A group calling itself the Dadis Must Go Movement clashed with police following demonstrations last week.

A group favourable to the junta, the Dadis Must Stay Movement, was set up at the beginning of August and its representatives were received, amid much publicity, on state television, by the permanent secretary to the junta, Major Moussa Keita, reports Reuters.

"I might (run for election) or I might not stand," Dadis told Agènce France Presse. He added that those who don't want him to be a candidate "don't understand anything about democracy."

Yesterday, the authorities responded to the disquiet by banning political discussion on state media; private broadcasters are virtually non-existent in the country.

A senior source in the CNC [National Communications Council], which regulates all media in Guinea, told Reuters that the ban was a result of "pressure from the entourage around the head of the junta."
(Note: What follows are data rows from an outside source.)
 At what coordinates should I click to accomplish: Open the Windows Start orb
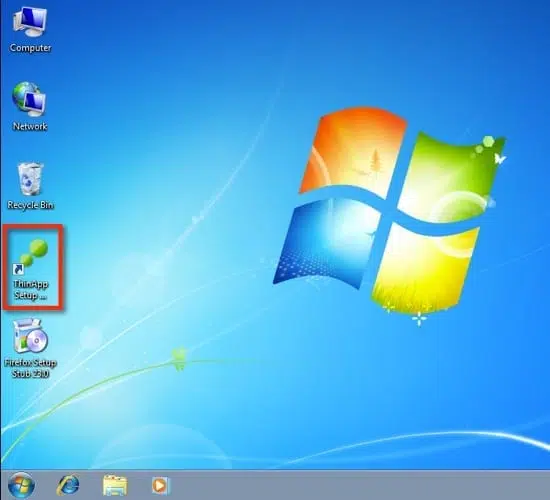click(21, 486)
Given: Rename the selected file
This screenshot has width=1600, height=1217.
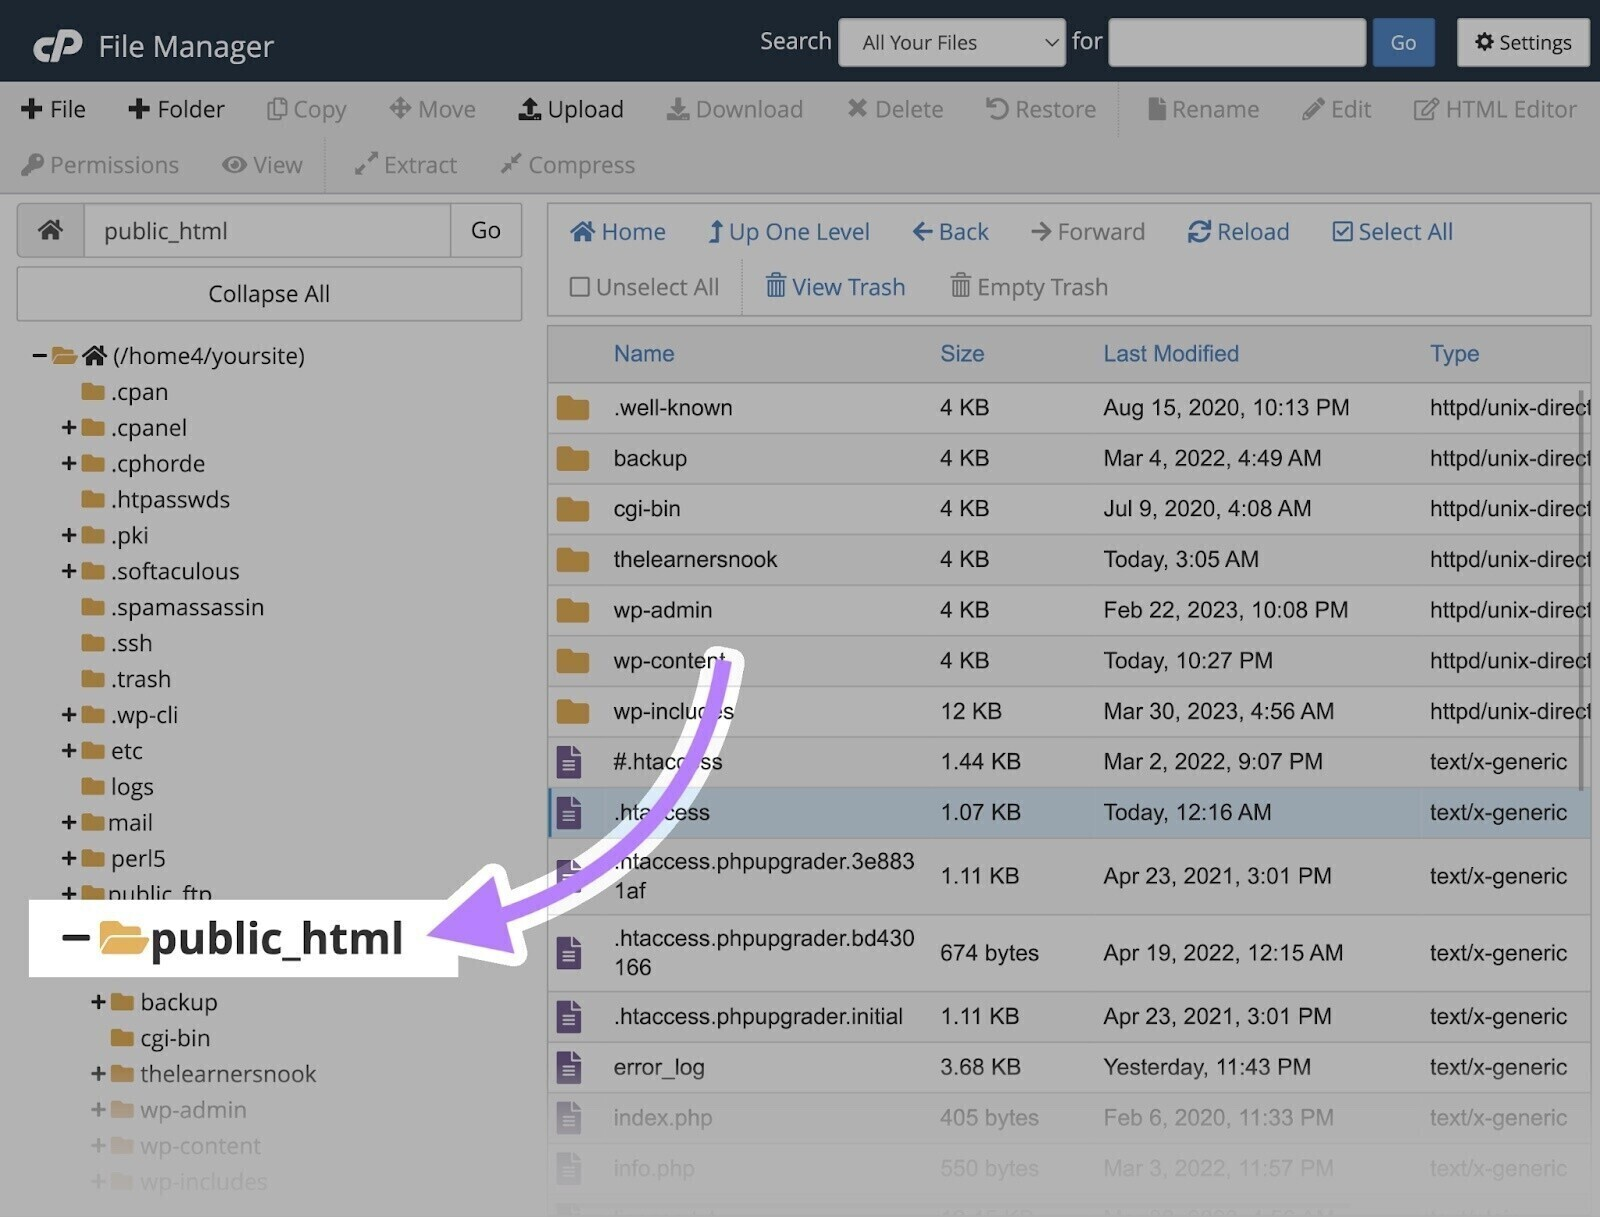Looking at the screenshot, I should tap(1203, 109).
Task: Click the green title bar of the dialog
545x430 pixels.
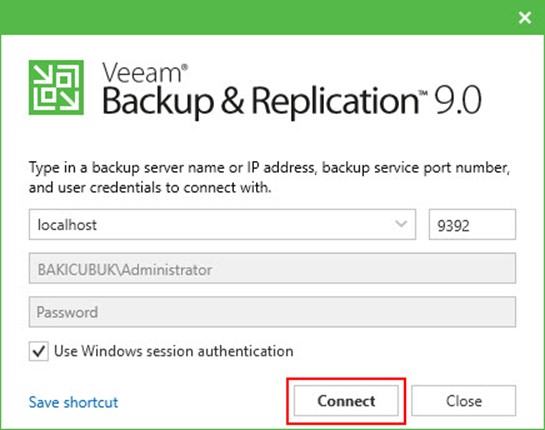Action: [257, 17]
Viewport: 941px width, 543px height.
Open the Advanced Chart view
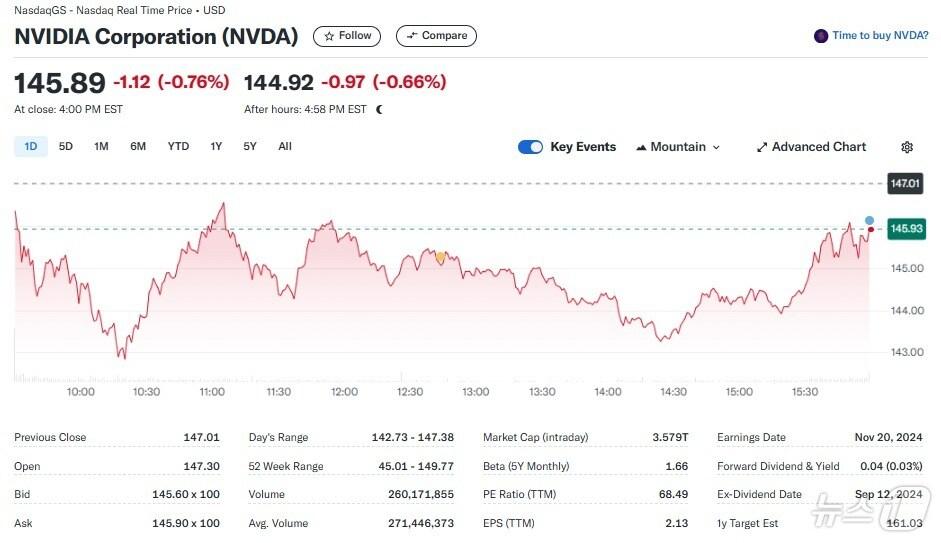click(811, 147)
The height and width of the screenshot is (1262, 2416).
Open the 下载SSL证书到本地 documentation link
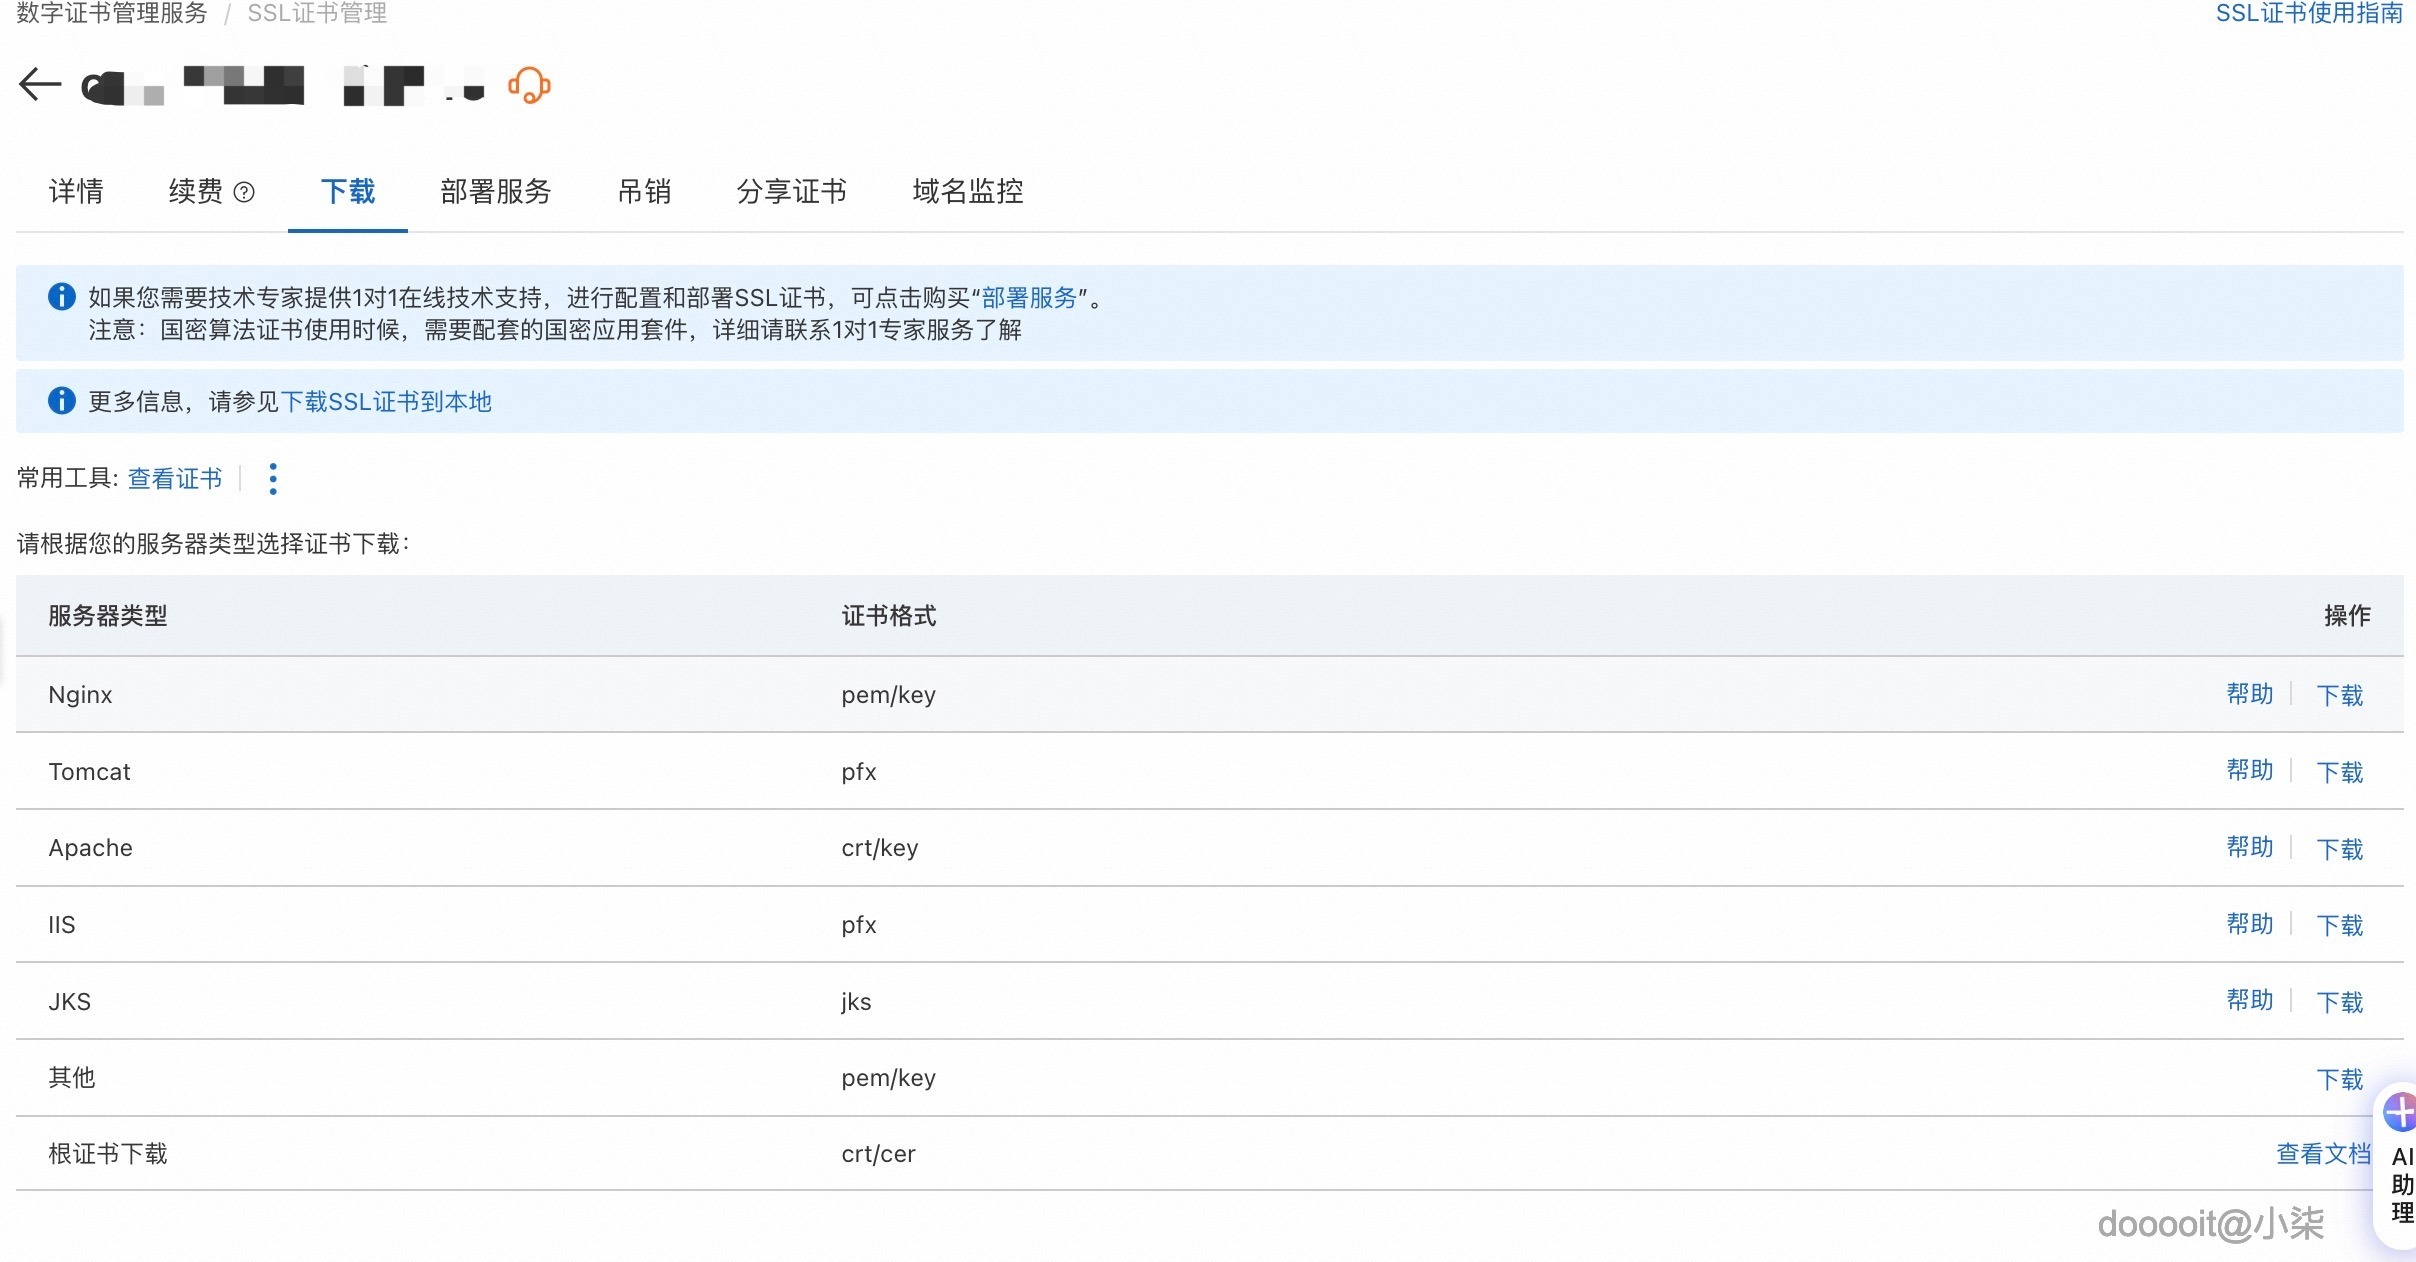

The measure follows a row last week over efforts by the National Council for Democracy and Development (CNDD) junta to block a text message being sent to mobile phones that called on Guineans to resist plans by CNDD leader Captain Moussa Dadis Camara to stand in elections.

Telecommunications companies felt threatened by the CNDD's order and suspended the use of the text messages for several days to stop the message from spreading, the Ghana-based Media Foundation for West Africa (MFWA) said.

The move was panned by human rights' organizations. "The coup leaders keep saying they are breaking with the past, but the use of threats and intimidation against opponents look disturbingly familiar," said Corinne Dufka, of Human Rights Watch.